MapR, DataStax offer options for container persistence

If it's lack of options for persistence that's keeping you from using containers, maybe it's time you reconsider.
Written by George Anadiotis, Contributor

Containers are great, having to re-invent persistence to use them, not so much. But that is changing.

You're not the only one concerned about container persistence: 82 percent of respondents in a recent survey said they'd deploy containers within two years if storage challenges could be resolved. That is a legitimate concern, as containers can offer great versatility and efficiency compared to virtualization, but being forced to work with stateless apps or to implement hacks to work with state management in containers poses severe limitations.

It also poses great opportunities for solutions that can offer a way forward to app developers, which is why MapR announced its PACC initiative to address this gap. As Andrew Brust wrote last week, "the new MapR Persistent Application Client Container (PACC) allow converged apps in Docker containers to see running MapR clusters, just as if the apps were deployed directly to a virtual machine or physical server."

This means PACC apps will be able to persist their state on MapR-FS, MapR-DB, or MapR-Stream. Somewhat puzzlingly, MapR's PACC announcement features praise from Mesosphere's VP of product marketing Edward Hsu: "MapR's recent innovation to make its platform available in a containerised setup expands the already broad set of backing data services that work on DC/OS. We're excited to see MapR embracing containers and together explore the opportunities that this move opens up."

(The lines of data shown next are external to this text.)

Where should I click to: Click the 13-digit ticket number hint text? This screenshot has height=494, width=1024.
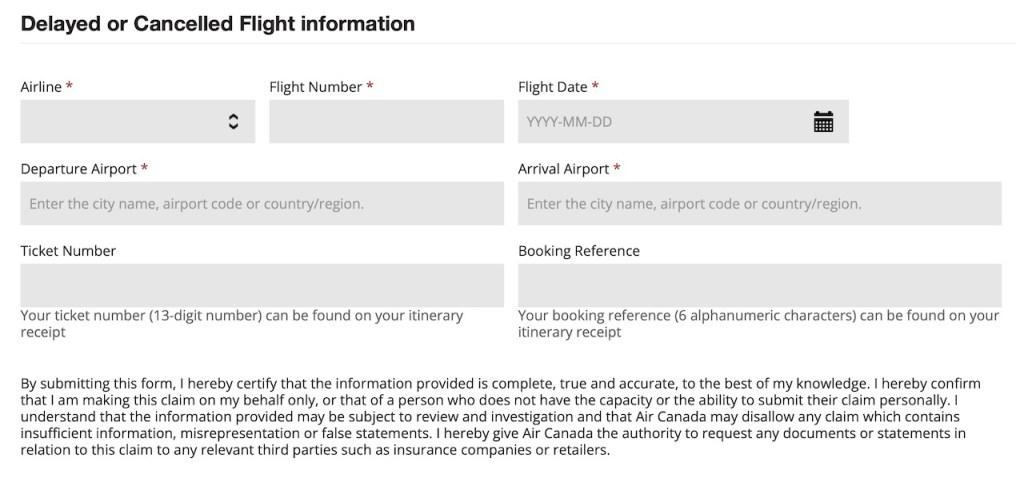(x=241, y=323)
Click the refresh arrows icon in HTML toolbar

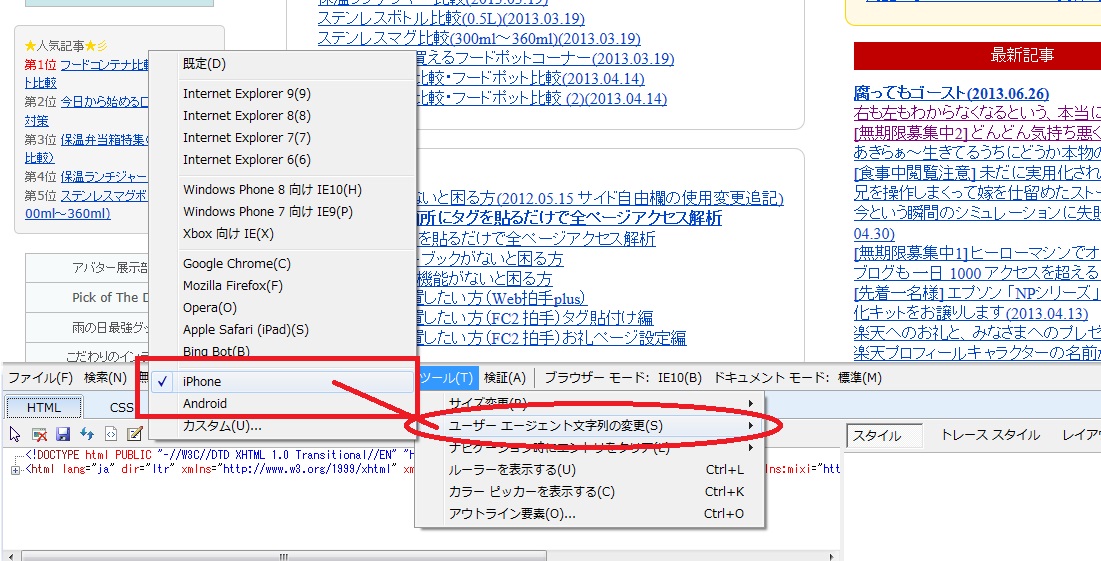coord(87,434)
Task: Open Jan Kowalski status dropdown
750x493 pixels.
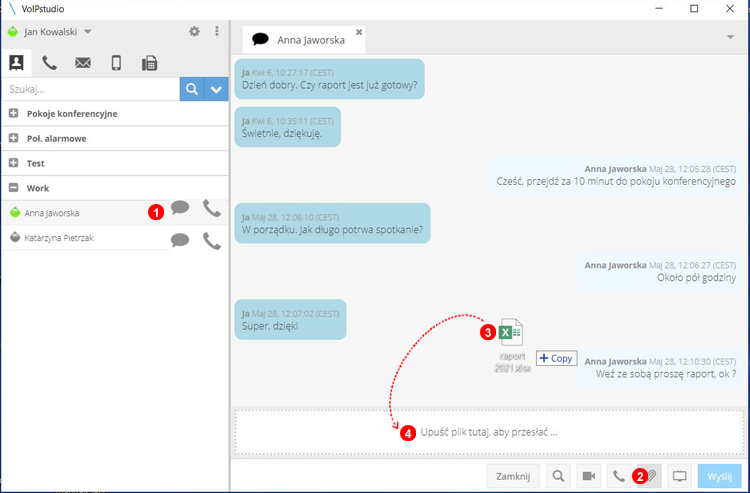Action: [88, 32]
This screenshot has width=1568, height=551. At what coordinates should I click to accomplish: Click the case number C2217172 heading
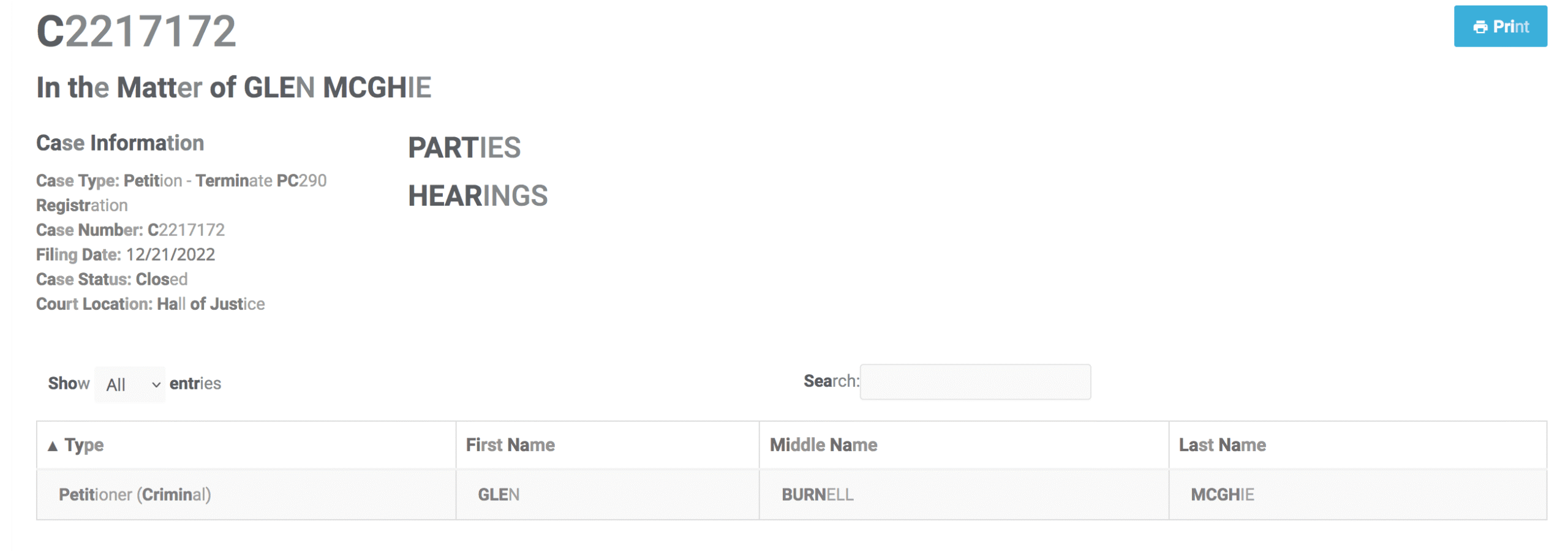[136, 31]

Puzzlingly, because this seems to clash with Mesosphere's own Container 2.0 stack, marketed as Container + State and implemented as an alliance with Confluent, DataStax, and Lightbend. The former two are MapR's competitors in streaming and storage respectively.

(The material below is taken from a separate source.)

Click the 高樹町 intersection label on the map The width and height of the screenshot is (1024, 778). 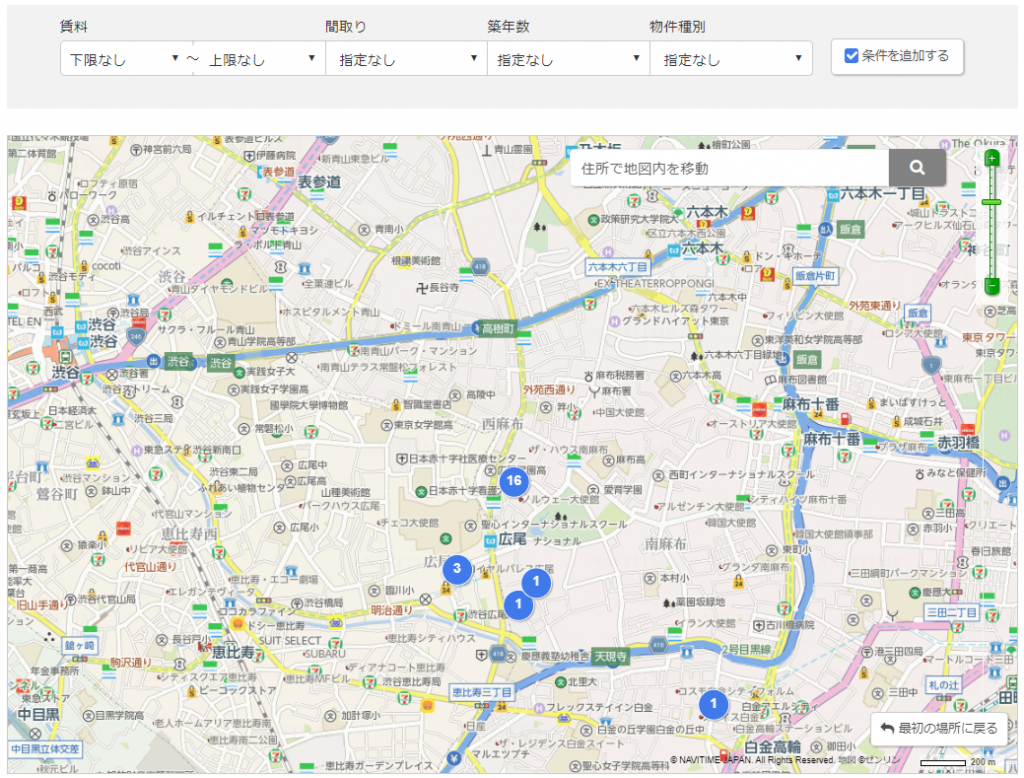click(x=496, y=328)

So how does PACC stack up against Container 2.0, and why would Mesosphere partner with a competitor?

Apples and oranges?

"While these may sound like similar solutions, they actually solve different problems," says Dale Kim, MapR senior director, industry solutions.

Kim further says:

"The MapR solution focuses on application deployment, not server deployment. Any organisation that is struggling with getting the full value out of containers due to trade-offs with existing storage options now has a seamless way of deploying all types of applications, including stateful applications.

The MapR solution is even useful for stateless applications that generate data like log files. With container-based deployments, organisations can deploy containers on any node, in any data center, even across the cloud, because the MapR solution does not require storage-specific, or even MapR-specific, provisioning on the servers that will run containers.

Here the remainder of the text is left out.